Reproduce the records verbatim, starting at the line that contains "has width=1144, height=848." and ending after the line that contains "Image resolution: width=1916".

──────── MATERIAL SUPPLIED ────────

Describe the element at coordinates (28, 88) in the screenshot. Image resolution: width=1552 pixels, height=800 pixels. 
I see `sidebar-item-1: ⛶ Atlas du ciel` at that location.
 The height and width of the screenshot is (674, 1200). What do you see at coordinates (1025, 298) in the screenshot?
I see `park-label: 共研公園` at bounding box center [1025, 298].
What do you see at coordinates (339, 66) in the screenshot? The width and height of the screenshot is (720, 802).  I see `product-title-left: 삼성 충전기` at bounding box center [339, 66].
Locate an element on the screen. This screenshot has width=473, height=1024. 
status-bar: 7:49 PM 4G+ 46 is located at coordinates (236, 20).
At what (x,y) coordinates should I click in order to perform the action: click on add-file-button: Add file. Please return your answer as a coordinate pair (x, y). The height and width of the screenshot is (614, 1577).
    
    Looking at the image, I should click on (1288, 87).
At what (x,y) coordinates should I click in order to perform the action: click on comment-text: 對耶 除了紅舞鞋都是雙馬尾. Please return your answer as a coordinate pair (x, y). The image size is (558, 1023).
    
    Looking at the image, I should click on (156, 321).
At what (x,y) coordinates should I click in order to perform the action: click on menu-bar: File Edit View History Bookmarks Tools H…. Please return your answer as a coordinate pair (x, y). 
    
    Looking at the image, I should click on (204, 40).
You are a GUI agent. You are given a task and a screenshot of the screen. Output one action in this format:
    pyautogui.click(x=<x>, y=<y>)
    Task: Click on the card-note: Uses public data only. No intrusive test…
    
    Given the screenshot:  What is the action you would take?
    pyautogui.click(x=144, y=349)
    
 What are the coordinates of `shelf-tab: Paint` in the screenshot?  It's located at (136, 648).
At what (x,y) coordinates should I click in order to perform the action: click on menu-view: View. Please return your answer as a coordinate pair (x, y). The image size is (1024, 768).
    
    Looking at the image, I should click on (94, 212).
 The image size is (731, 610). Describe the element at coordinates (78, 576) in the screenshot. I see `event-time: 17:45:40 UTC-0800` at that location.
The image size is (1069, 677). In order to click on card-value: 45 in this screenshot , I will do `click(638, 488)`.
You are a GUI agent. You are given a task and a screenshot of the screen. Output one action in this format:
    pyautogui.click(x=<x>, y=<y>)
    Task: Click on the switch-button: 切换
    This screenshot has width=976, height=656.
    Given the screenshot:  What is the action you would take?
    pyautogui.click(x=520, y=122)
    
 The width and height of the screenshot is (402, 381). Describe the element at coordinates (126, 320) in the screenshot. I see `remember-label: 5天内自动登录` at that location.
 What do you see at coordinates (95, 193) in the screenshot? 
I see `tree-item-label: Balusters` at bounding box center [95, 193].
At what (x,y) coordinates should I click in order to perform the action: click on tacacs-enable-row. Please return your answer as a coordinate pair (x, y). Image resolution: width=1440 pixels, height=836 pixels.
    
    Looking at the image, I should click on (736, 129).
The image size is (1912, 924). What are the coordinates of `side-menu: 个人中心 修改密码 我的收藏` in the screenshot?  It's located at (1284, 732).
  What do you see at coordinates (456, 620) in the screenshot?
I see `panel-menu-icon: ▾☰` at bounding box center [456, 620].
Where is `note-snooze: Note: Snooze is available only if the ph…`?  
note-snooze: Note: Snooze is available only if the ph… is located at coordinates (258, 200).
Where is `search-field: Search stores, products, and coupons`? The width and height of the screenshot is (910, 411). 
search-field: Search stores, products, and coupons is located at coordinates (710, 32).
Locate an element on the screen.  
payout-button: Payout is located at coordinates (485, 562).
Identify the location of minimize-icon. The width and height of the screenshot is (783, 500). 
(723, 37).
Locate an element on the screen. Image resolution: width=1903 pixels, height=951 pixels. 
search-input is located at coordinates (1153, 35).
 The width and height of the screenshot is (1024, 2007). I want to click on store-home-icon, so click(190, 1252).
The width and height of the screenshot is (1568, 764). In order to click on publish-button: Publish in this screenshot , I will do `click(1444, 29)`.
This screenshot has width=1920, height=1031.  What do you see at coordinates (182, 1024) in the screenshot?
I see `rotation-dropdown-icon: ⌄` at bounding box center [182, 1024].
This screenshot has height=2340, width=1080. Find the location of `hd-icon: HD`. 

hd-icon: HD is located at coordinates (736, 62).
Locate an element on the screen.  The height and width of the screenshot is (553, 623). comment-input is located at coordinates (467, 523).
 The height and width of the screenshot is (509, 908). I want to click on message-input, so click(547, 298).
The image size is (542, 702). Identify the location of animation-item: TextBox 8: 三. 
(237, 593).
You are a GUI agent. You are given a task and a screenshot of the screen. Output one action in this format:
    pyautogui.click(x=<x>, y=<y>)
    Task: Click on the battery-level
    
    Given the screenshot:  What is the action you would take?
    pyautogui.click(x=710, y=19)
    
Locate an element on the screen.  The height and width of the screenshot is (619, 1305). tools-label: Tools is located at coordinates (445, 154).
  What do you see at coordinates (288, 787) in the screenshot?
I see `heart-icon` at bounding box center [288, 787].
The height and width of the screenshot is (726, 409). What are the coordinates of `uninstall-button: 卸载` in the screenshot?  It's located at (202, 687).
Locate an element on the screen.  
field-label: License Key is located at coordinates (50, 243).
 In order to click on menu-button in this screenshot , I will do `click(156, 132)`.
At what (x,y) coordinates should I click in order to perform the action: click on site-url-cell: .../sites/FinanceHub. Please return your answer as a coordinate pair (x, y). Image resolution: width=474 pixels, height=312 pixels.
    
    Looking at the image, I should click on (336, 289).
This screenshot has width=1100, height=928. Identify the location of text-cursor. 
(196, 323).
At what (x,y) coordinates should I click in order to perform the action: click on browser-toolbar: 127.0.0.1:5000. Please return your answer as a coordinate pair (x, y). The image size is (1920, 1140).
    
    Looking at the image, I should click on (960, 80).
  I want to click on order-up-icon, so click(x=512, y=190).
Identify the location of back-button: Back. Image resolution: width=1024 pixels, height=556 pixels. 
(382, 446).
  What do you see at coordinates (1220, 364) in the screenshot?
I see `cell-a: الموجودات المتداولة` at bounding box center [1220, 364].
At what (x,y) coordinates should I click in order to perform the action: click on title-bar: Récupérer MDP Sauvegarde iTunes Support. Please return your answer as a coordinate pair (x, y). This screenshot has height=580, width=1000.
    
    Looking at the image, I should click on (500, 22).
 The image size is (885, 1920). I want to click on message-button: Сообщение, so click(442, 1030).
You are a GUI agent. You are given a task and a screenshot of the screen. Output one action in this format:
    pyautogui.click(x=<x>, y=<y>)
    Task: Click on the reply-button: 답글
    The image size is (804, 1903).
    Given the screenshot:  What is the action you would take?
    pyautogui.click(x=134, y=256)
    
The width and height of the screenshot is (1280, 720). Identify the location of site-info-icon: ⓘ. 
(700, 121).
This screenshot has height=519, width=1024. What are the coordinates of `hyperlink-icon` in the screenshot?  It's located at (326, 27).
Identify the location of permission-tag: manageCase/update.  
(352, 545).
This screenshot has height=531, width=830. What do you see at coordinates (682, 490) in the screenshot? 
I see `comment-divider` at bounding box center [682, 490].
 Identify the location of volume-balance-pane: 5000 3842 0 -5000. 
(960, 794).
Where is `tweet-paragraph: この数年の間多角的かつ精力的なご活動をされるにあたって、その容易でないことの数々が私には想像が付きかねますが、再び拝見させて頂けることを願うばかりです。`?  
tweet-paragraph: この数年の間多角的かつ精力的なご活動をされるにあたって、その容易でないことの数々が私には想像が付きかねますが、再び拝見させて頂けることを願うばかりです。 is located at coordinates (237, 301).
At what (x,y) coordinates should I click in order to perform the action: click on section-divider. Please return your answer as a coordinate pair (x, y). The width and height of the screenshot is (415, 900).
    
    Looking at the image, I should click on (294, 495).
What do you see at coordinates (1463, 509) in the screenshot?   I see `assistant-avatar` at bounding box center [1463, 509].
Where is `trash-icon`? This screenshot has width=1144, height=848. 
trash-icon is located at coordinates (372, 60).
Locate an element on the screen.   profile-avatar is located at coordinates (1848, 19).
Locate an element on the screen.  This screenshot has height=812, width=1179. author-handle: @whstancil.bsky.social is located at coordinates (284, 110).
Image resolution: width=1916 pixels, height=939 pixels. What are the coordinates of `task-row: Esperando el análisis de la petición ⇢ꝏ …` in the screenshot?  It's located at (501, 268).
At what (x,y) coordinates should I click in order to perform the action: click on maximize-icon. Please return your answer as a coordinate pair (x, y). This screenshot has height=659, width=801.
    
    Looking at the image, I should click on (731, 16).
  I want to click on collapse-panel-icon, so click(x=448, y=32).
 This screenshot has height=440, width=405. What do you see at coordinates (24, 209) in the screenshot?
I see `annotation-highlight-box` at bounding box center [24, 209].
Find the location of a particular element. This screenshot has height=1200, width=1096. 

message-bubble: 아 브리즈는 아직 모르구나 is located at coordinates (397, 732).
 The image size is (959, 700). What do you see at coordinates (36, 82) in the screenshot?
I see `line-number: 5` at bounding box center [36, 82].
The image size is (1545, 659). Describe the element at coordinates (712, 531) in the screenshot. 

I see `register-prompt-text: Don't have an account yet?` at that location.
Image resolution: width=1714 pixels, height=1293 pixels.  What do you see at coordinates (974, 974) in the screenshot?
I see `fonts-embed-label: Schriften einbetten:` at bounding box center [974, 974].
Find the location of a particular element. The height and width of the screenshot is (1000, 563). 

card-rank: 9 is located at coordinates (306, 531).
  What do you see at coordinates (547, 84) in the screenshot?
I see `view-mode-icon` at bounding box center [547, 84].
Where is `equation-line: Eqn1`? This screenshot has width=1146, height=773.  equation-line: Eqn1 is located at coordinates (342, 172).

────────

### EXPECTED OUTPUT
Where is `trash-icon`? This screenshot has width=1144, height=848. 
trash-icon is located at coordinates (372, 60).
Locate an element on the screen.   profile-avatar is located at coordinates (1848, 19).
Locate an element on the screen.  This screenshot has height=812, width=1179. author-handle: @whstancil.bsky.social is located at coordinates (284, 110).
Image resolution: width=1916 pixels, height=939 pixels. What are the coordinates of `task-row: Esperando el análisis de la petición ⇢ꝏ …` in the screenshot?  It's located at (501, 268).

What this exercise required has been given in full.